Friday, May 31, 2013

Winning and Ugly Winning

Wow, has it really been a month?  A weekend off for Memorial Day, a rainy weekend cancelling games, a conference in Dallas and a weekend spent camping.  Yes, it really has been a month.

I have been thinking about the last game Eldest played this spring.  I worried about this game for several weeks.  Ultimately, the game came out about as bad as I expected.  We won 11-0.  That's not a typo.  We won.  The final score was 11-0.  Thankfully, my boys became selfish in the second half.  If they had even remotely considered passing to the WIDE OPEN teammate standing in front of the goal, rather than taking a bad angled shot while covered by 2 defenders, we probably could have put in 15-16 goals.  For the sake of sportsmanship and minimizing the feeling of shame on the winning coach, I am glad they started thinking of personal glory, rather than team accomplishment.

My fear was created by several conversations with the father of a friend of Eldest's.  We had discussed the soccer season, as his son was on Eldest's team last fall.  Early in the season he told me he thought his son's team would go winless this spring.  I doubted that, but as we crossed paths at various swimming, soccer and school events, it became apparent that he was correct.  I also began to worry about what my freight train of a team might do to theirs.

I knew they lost their first game "something like 12-0".  That loss was to the only team Eldest has lost to this spring.  You may recall we lost 5-3 after being down 4-1 at halftime.  You may recall that the coach (who shall remain nameless and continue to refer to himself in the third person) made a substitution error, leaving him with two of his strongest players on the bench at the end of the game.  You may not know that the best player on the team (my little Maradona) did not play in that game, as he had not yet joined the team at that point.  At this point, more than a few parents on our team believe we would win a rematch.  The nameless coach agrees.

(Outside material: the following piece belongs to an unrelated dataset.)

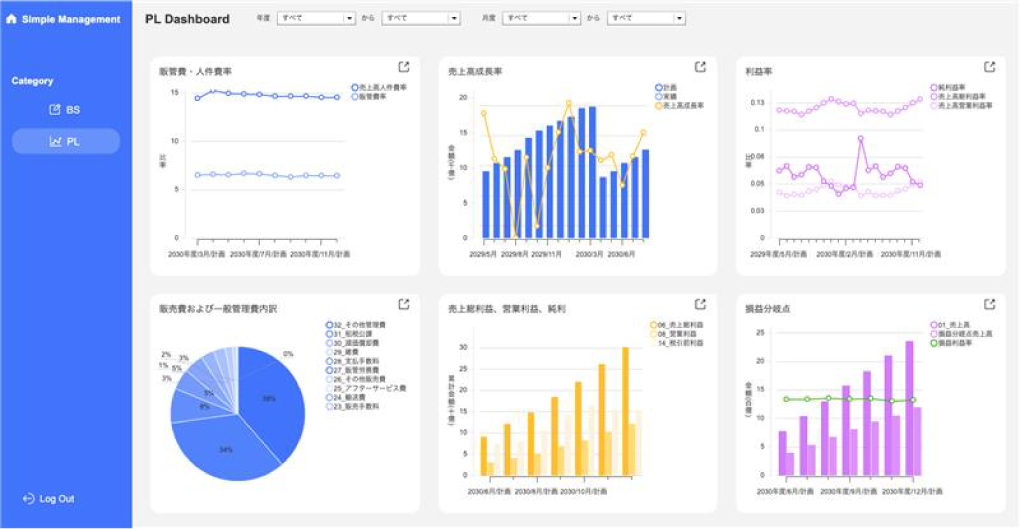The width and height of the screenshot is (1020, 529).
Task: Click the Log Out arrow icon
Action: [28, 499]
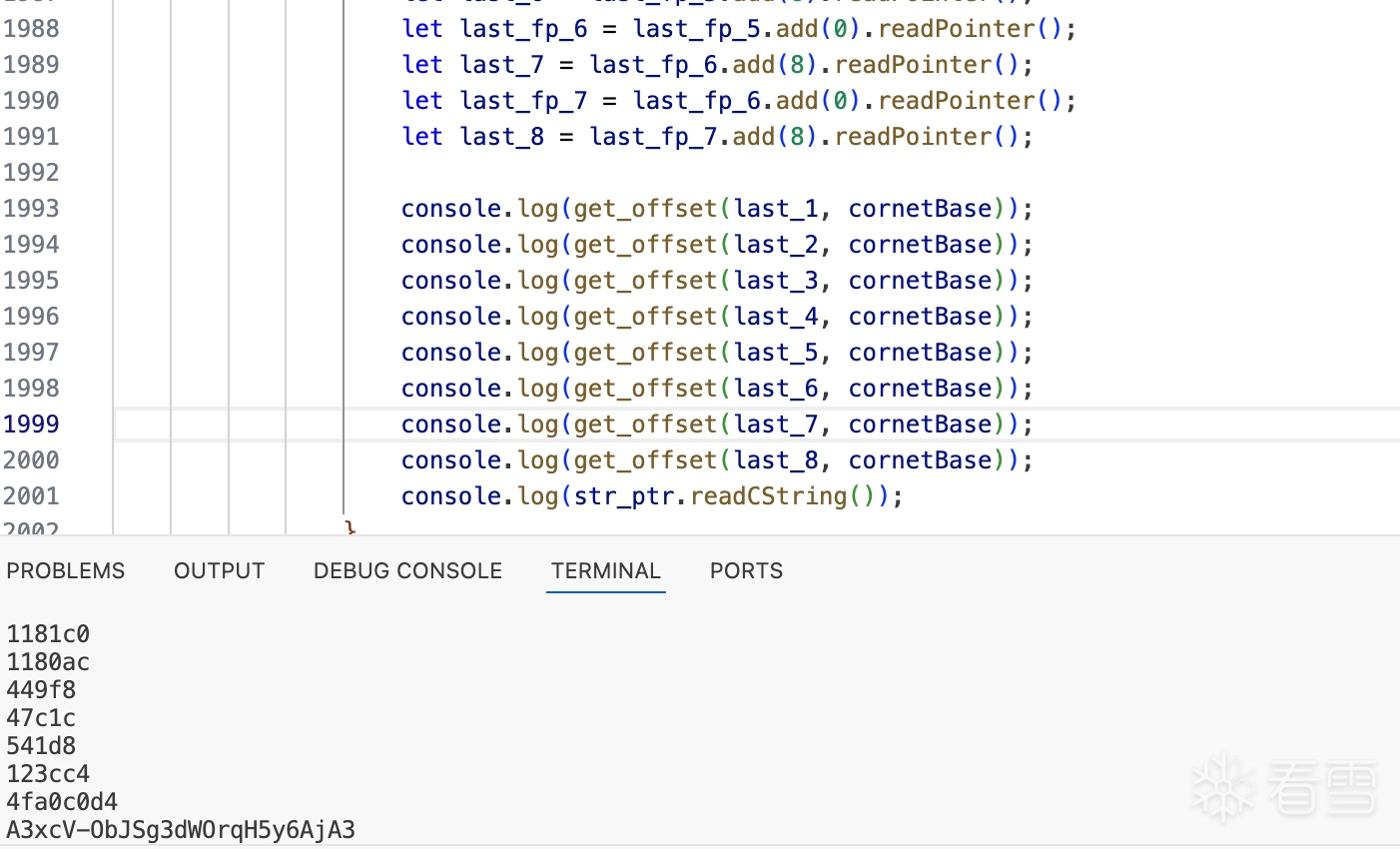
Task: Click the A3xcV-ObJSg3dWOrqH5y6AjA3 string in terminal
Action: pyautogui.click(x=181, y=830)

Knowing that a team we are essentially on par with defeated our friend's team "something like 12-0" weighed on me.  I want my boys to do well.  The secret I don't tell them is that not one of them hates losing more than me.  We lost our game and they were over it by the time the Gatorade was finished.  I'm still not quite over it.  I will never get over losing my last swim meet as a coach.  That was in 1997.  However, I do not enjoy humiliating people, especially 9 year olds.  Heading into this game, I feared humiliation.  Five minutes into the game, sitting on a 2-0 lead, I feared I had under-estimated the result.

To make matters worse, it was a cold, rainy day.  About 10 minutes into the game, my goalie yelled to me that he was cold.  All I could tell him was to jump up and down, I didn't expect him to see much action.  He did see a little action, and at one point in the game, I feared the other team would score.  As much as I don't like to humiliate 9 year olds, there is always a little voice in my head reminding me that I don't want to get scored on.  At several points, I looked to the other side of the field and saw Eldest's friend's parents huddled under an undersized umbrella, watching the game.  As miserable as the weather was for everyone, at least our parents were watching a big win, not a blow-out loss.

I yelled at my boys a little less than normal.  And with 10-15 minutes to go, at the suggestion of the referee, I pulled a player to play a man down.  My biggest fear in doing that was realized when we scored two more goals.  I found myself wondering what is worse, losing 9-0 in 40 minutes even strength, or losing 2-0 in 10 minutes while a man up.  The game ended and my boys understandably were overjoyed, and loved to yell that they won, 11-0.  I quickly bottled that up.  I told them they played a good game, but we didn't need to scream out the score or make a big deal out of this.  We shook hands, had snack and moved on.

I didn't see our friends after the game and didn't get a chance to talk to them about the game for a couple of days.  They were pleased that I pulled a player in the game.  I was still embarrassed.

We had an ugly win.  We didn't win ugly, because that means you played ugly, but still won.  The boys played well until they got too selfish.  (I don't mind a little selfish, but this got out of hand.)  Defensively, they played very well.  But it was an ugly win.  I felt bad for the other team.  I felt bad for their teenager coach.  I felt bad for the two boys on that team who are in the midst of their second consecutive winless season.

Little Maradona was gracious while scoring 5-6 goals in the game and didn't complain when I pulled him.  He did want back in.  I told him before the game that I may ask him to stop scoring.  When I pulled him, I told him I was doing this instead of telling him not to score.  He asked if he was going back in and I said yes, and subbed him in a few minutes later.  While waiting he asked if he could score again.  I said yes and he looked at me and said, "I make the goals."  All I could do was smile and say, "Yes, you do."